Introduction

Tissue macrophages reside in pancreatic islets as well as in almost all other tissues from very early development. These islet-associated macrophages maintain tissue homeostasis and support normal tissue function. However, under inflammatory triggers, they become deleterious to pancreatic β-cells1 and are, therefore, a potential target for the therapy of diabetes. Obesity is a major risk factor for the development of type 2 diabetes (T2D), as the associated chronic, low-grade, sterile inflammation contributes to both insulin resistance and finally, β-cell failure. Studies in rodents reveal that obesity-induced diabetes is associated with increased numbers of macrophages in pancreatic islets with more pro-inflammatory phenotypes1. In this current study, we aimed to identify whether such pro-inflammatory islet state also occurs in human obesity by defining islet macrophage-associated genes related to inflammation and macrophage polarization in isolated islets from non-obese and obese individuals.

Materials and methods

Human islets were isolated from pancreases of non-diabetic organ donors. Human islet culture, depletion of islet macrophages, preparation of islet-conditioned macrophages/media, and gene expression analyses were performed as previously described2,3. Isolations from 28 donors were collected between 2014 and 2018, and classified into control lean to overweight non-obese (BMI < 30, n = 16) and obese (BMI > 30, n = 12) cohorts (donor details in ESM Table 1). Statistical significance was tested using Student’s t-test for single comparison or two-way ANOVA for multiple comparisons. Correlation analyses were performed using Spearman’s correlation.

Results and discussion

Recently, we showed that islet resident macrophages are the major source of interleukin (IL)-1β but not of IL-6 and tumour necrosis factor (TNF) in human islets. As we had stimulated inflammatory conditions by TLR-2/-4 activation in this previous study2, we wanted to confirm such macrophage-dependency of cytokine expression under physiological, as well as diabetes-prone conditions.

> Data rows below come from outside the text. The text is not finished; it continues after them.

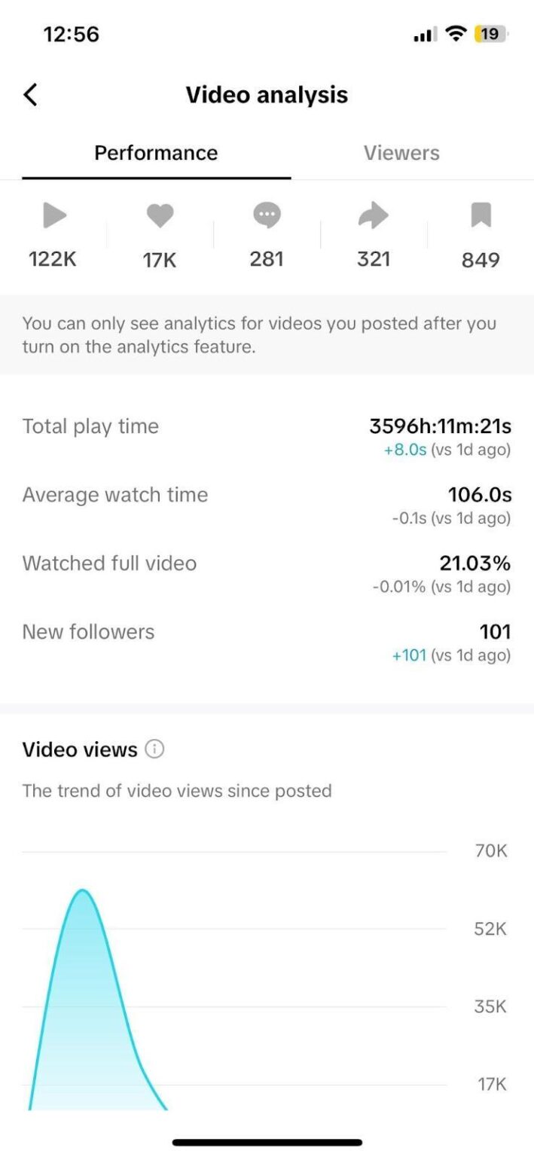Tap the Video analysis title
The height and width of the screenshot is (1157, 534).
[x=267, y=94]
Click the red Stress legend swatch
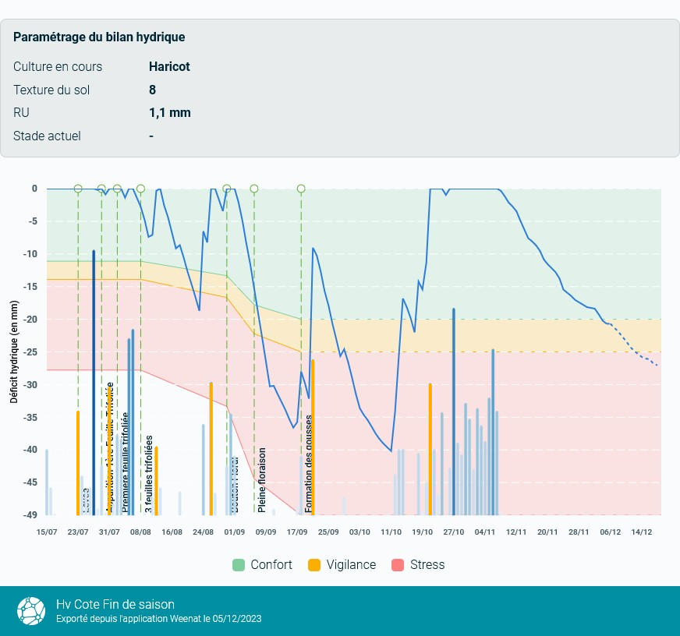The width and height of the screenshot is (680, 636). tap(397, 565)
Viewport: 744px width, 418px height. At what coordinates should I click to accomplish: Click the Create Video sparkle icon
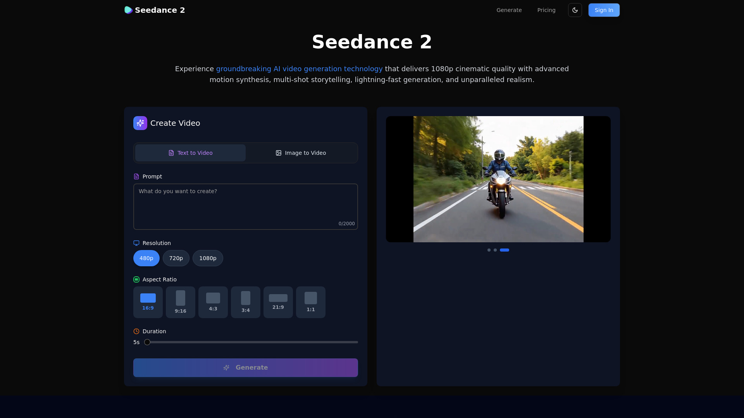click(x=140, y=123)

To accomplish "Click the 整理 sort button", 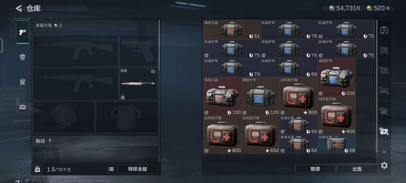I will click(315, 169).
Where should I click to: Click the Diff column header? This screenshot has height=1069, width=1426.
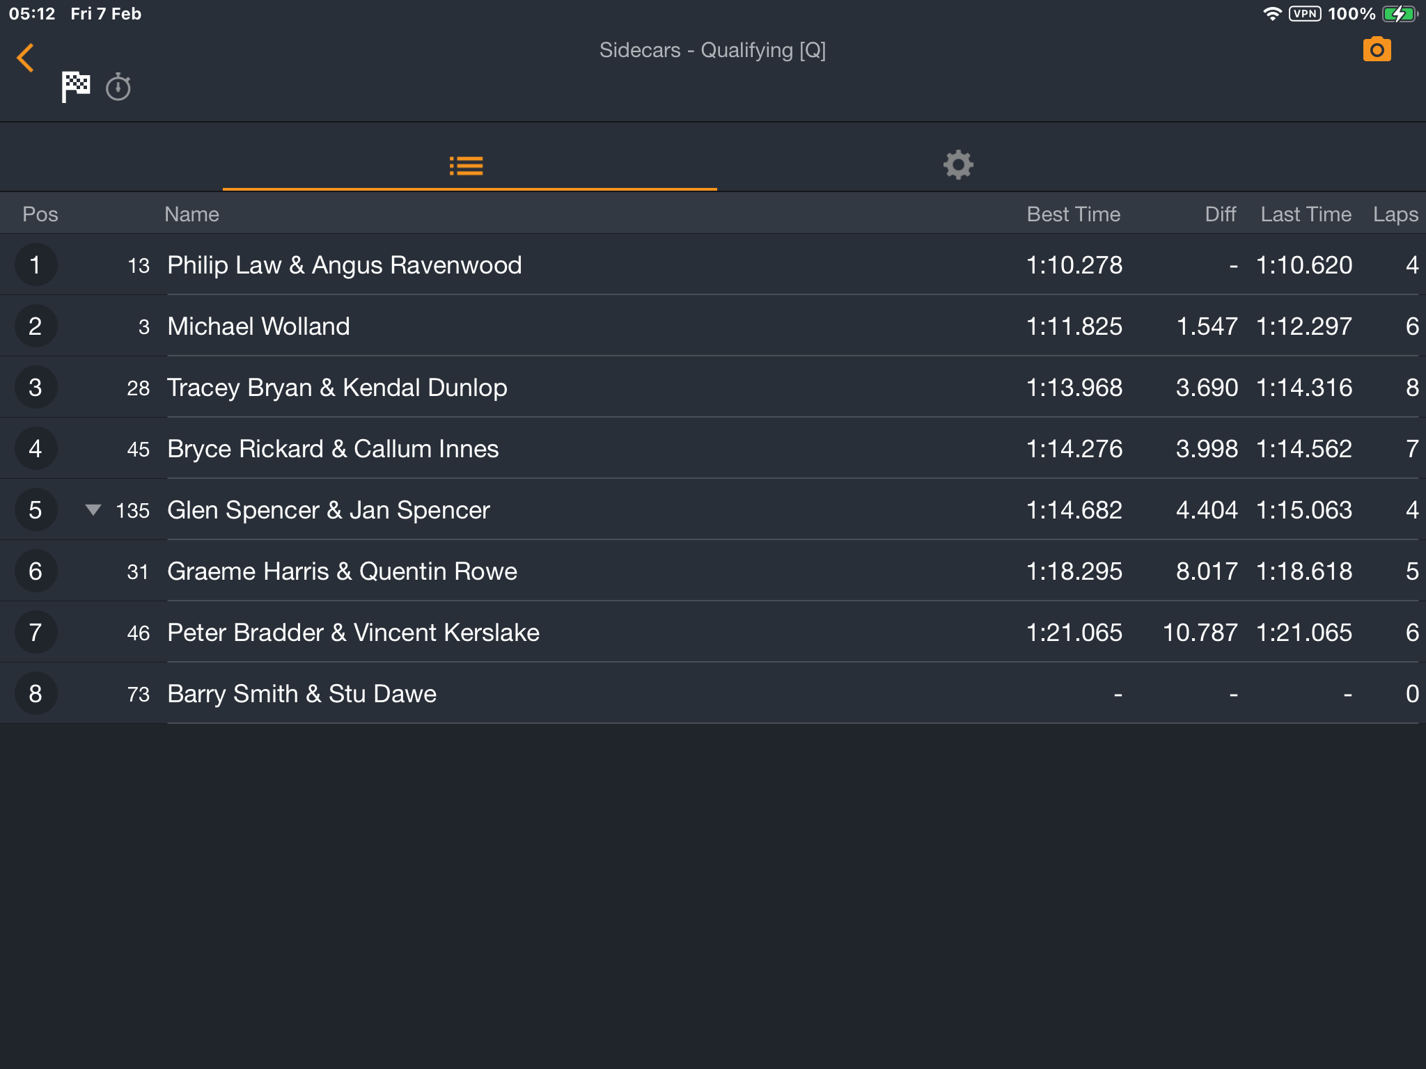pyautogui.click(x=1221, y=214)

Major pro-inflammatory cytokines (IL-1β, IL-6, and TNF), anti-inflammatory cytokines (IL-10 and TGF-β) as well as macrophage polarization markers (CD11c, CD163, and NOS2) were expressed in isolated human islets from non-diabetic donors regardless of their BMI at basal conditions (Fig. 1a). Among them, TGFB1 (gene for TGF-β) and CD68 had a particularly high expression, while IL10 and NOS2 had very low but constant expression in all donors (Fig. 1a). Depletion of resident macrophage by clodronate treatment was shown to be successful by the significant reduction of the general macrophage markers CD68, pro-inflammatory macrophage marker ITGAX (gene for CD11c) and anti-inflammatory macrophage marker CD163 (reduced by 54%, 90%, 87%, respectively; Fig. 1b). In these macrophage-depleted human islets, IL1B and IL10 were largely deprived (by 81%, 78%, respectively; Fig. 1b), suggesting their macrophage-dependent expression. TNF was only partially but significantly reduced by 21% (Fig. 1b), implying not only macrophages but also other islet cells as the major source of TNF expression. Basal expression of IL6 and TGFB1 was unchanged by macrophage depletion (Fig. 1b), indicating their non-macrophage origin in human islets.

Fig. 1: Macrophage-dependent and -independent inflammation marker expression within isolated human islets.
figure 1

a mRNA expression levels relative to housekeeping gene (cyclophilin A, PPIA) from human isolated islets. b–d Comparative gene expression analysis of clodronate liposome (1 mg/ml for 48 h) and vehicle liposome (Ctrl)-treated human islets. Separate analysis of NOS2 expression from control (c BMI < 30, n = 4) and obese donors (d, BMI > 30, n = 3). a, b n = 5–7. Data are means ± SEM *p < 0.05 Ctrl vs. clodronate.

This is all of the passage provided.